But what if that SUV was diesel electric and got 45 miles per gallon?
What if that SUV was low to the ground for everyday transportion and got even more than 45 miles to the gallon in daily driver mode, thanks to streamlined aerodynamics and an advanced alternative energy powertrain?

My entire point is that mankind is an adventurous species, and like all other animals mankind also preens and displays in order to make themselves seem more attractive to the opposite sex.
Mankind seeks adventure in many fulfilling ways but there will always be that part of the species that is compelled to wander and explore. The value which we impart from that is subject to
debate of course but then again in any species there is normally a little thing called natural selection which political correctness attempts to disengage from the process.

The result is several hundred million people who think that they all deserve to be winners, winners who take no risk and suffer no pain from mistakes lest their fragile egos or even more fragile bodies suffer harm.

In classical mythology Icarus tried to fly to the sun on waxy wings. He paid a price for his ignorance.
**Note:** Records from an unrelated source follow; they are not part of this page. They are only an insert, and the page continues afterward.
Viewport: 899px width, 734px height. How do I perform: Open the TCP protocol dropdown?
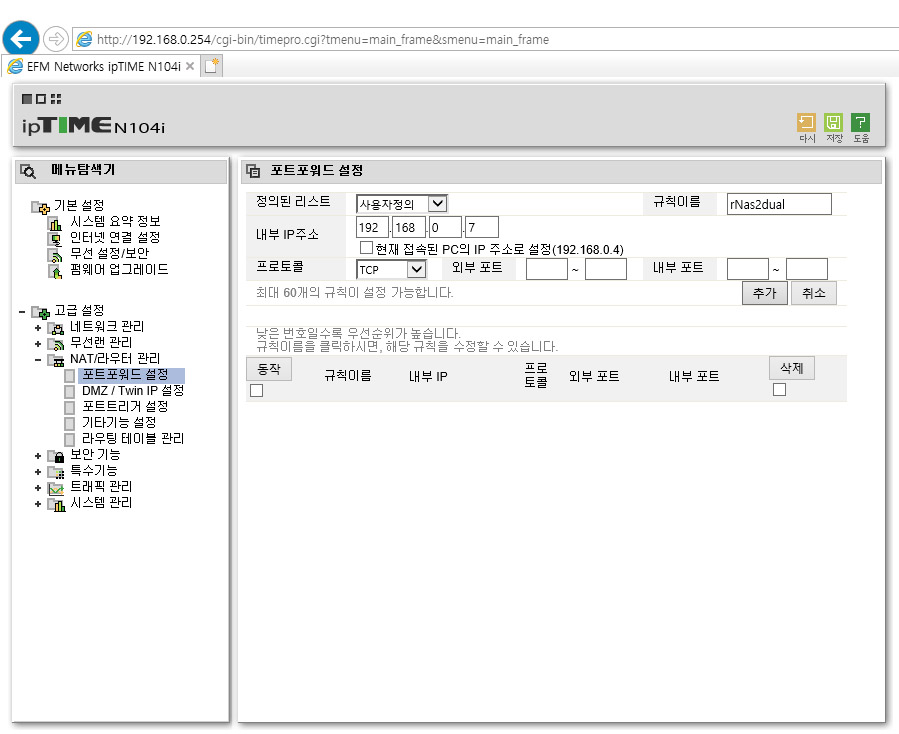pos(391,269)
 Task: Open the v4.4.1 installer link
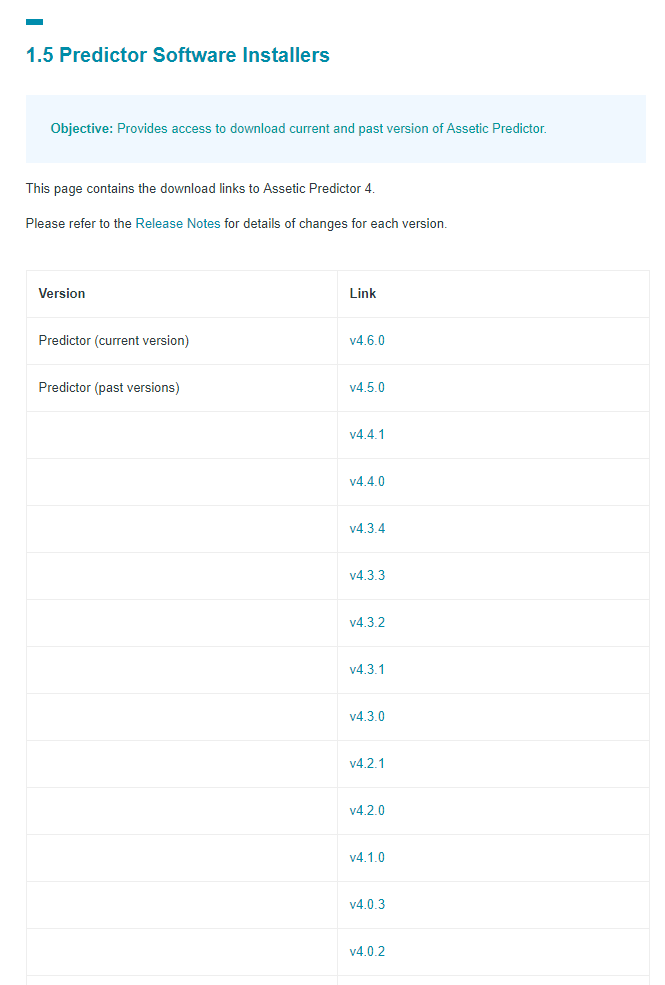pyautogui.click(x=367, y=435)
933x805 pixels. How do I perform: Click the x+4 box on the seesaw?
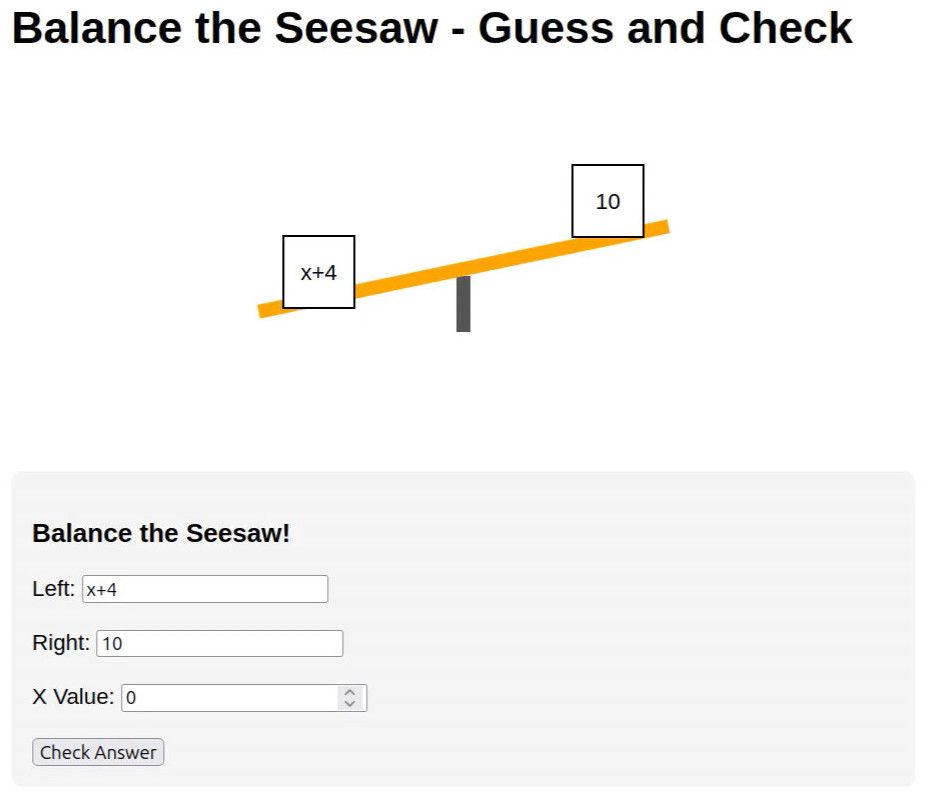[319, 272]
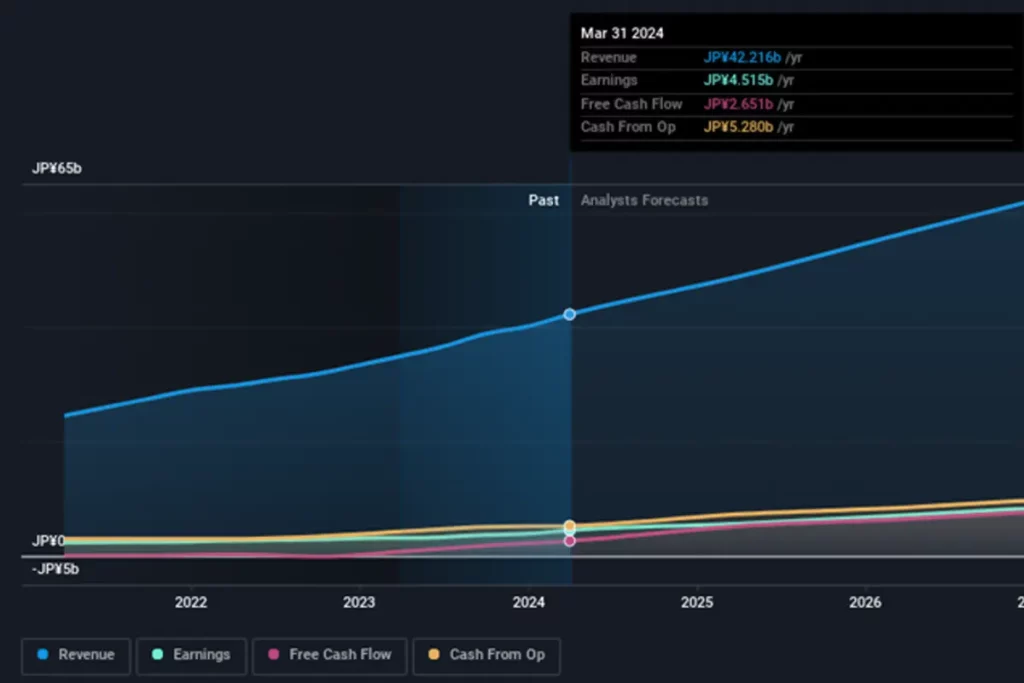Click Revenue value JP¥42.216b in tooltip

741,57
Today, Icarus be damned...let's make the world safe for everybody no matter their ignorance, wastefulness or wantonness.
But in the old days it was the adventurer who discovered gold, who learned to harness energy to power a new society, who learned to break the bonds that held us close to the plow and the broken backs and mangled hands of dirt labor subsistence.
We again face a new barrier, a new frontier in which we must cast off our conventional wisdom about mankind's relationship to energy.

It's been suggested that society challenge itself and take the first step into the void and shine a light on the possibility of decentralized creation of personal energy sources instead of depending on large monolithic corporations who dribble expensive finite resources into our outstretched cups.

I say we accept.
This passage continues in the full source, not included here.